* [Provided text]
Reproduction of a poster that appears
in the movie “Brazil,” purchasable here
in the movie “Brazil,” purchasable here
In America, if you commit a crime, the state can jail your friends and neighbors. In America, the state can punish an entire group whenever it is too hard to sort out the innocent from the guilty. In America, you have to monitor your neighbors’ conduct, and you can be punished if you fail to report their crimes. In America, it is your duty to pressure your fellow citizens into obeying the authorities, even if you have no say in what the authorities demand. In America, you must always be willing to sacrifice your freedom in the name of law and order.
Any school that taught those false statements in a civics class would be guilty of gross educational malpractice. I worry, though, that my kids’ school is teaching them every day, in the way it handles discipline. In its zeal to enforce behavioral rules, the school is willing to punish the innocent along with the guilty, and to coerce the kids into serving as informants on one another.
Take the lunchroom. As I described here, our school is engaged in a baffling War on Lunchroom Noise, even though both parents and kids report that the lunchroom is not all that noisy, and even though no one even bothers to close the door to the room during lunch, and even though the gym classes held in the same room are significantly noisier. To achieve this dubious goal of a needlessly quiet lunchroom, the lunchroom attendants make a special point of telling the kids that their whole table (of up to sixteen kids) will be punished – by having to eat in silence – if any of them are too noisy, and so they had all better pay attention to how their table-mates are behaving. If the room gets “too noisy,” the person in charge tells the kids to raise their hands if their “neighbors” are talking.

* [What is asked]
• 1. Sum up the post on school discipline in two sentences.
• 2. Reproduce the portion of the post on school discipline that begins at the words that have "Any school that" and stops after "on one another.".
• 3. Please say whether each statement agrees with the post on school discipline, answering yes or no and quoting the words that decide it: (a) the lunchroom door is kept closed during lunch; (b) a table punished for noise can hold up to sixteen kids; (c) the gym classes held in the same room are quieter than lunch.

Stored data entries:
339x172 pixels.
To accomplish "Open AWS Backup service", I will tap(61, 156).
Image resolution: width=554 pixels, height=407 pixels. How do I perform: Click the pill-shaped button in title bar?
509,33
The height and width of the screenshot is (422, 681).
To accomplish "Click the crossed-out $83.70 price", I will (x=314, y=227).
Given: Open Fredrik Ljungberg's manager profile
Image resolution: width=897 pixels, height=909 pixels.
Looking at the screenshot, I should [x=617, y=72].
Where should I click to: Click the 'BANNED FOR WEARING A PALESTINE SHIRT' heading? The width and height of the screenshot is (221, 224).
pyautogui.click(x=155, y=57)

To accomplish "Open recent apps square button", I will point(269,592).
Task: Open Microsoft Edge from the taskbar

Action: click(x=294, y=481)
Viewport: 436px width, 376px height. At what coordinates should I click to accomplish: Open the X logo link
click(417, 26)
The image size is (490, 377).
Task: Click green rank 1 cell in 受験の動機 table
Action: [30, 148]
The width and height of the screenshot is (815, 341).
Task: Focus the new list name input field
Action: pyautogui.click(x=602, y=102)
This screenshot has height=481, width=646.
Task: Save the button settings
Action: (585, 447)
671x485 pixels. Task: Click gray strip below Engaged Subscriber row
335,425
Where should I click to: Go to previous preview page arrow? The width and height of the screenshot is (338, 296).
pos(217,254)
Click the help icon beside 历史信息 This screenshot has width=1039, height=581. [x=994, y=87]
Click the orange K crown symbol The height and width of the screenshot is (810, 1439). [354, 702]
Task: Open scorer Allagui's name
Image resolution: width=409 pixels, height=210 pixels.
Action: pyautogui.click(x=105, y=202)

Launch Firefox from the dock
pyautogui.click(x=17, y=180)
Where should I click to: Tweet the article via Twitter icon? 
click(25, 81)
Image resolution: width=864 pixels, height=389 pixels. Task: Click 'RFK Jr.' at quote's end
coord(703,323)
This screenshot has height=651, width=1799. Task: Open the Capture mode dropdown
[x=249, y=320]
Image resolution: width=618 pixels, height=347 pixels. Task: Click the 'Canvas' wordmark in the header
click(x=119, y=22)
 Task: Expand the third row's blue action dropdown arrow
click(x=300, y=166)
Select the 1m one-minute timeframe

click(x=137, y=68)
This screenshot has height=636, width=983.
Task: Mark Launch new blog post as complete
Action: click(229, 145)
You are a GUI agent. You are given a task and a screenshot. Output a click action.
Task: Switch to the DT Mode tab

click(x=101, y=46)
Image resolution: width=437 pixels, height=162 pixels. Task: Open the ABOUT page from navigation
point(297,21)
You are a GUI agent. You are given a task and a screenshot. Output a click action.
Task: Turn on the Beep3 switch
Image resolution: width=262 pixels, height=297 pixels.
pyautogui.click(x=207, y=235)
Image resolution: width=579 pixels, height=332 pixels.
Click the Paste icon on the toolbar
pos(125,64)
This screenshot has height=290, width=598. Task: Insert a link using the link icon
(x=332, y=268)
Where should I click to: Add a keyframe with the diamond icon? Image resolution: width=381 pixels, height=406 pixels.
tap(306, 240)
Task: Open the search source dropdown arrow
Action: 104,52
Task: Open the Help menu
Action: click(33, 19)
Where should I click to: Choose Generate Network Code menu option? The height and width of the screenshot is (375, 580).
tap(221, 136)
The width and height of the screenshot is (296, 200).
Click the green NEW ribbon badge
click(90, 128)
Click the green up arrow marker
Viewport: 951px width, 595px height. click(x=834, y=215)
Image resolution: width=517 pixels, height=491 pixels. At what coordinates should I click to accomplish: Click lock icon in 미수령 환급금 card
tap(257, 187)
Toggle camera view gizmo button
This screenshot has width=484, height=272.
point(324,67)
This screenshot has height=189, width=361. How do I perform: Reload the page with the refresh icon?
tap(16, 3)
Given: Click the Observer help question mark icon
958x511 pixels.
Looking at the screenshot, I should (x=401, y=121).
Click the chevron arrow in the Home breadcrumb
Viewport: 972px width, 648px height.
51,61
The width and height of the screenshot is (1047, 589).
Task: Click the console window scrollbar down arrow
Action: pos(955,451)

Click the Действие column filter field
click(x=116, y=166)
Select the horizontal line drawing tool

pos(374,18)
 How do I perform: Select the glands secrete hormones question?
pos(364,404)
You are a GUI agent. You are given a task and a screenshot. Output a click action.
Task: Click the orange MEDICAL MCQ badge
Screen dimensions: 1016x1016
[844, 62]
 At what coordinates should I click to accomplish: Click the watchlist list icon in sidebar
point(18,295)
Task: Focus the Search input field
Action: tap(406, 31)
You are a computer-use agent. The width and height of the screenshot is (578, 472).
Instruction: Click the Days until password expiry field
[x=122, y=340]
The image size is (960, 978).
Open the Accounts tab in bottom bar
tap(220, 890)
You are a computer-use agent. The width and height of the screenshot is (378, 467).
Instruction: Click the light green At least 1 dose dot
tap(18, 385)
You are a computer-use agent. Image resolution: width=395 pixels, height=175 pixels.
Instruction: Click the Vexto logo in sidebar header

* [Per-task outputs]
• 1. The post lists false statements about America, such as the state punishing whole groups and requiring people to report their neighbors, and worries that the author's kids' school teaches these every day through discipline that punishes the innocent with the guilty and coerces kids into informing on one another. In its War on Lunchroom Noise, the school warns that a whole table of up to sixteen kids will eat in silence if any of them are too noisy, and it asks kids to raise their hands if their "neighbors" are talking.

• 2.
Any school that taught those false statements in a civics class would be guilty of gross educational malpractice. I worry, though, that my kids’ school is teaching them every day, in the way it handles discipline. In its zeal to enforce behavioral rules, the school is willing to punish the innocent along with the guilty, and to coerce the kids into serving as informants on one another.

• 3.
(a) No: "no one even bothers to close the door to the room during lunch"
(b) Yes: "their whole table (of up to sixteen kids)"
(c) No: "the gym classes held in the same room are significantly noisier"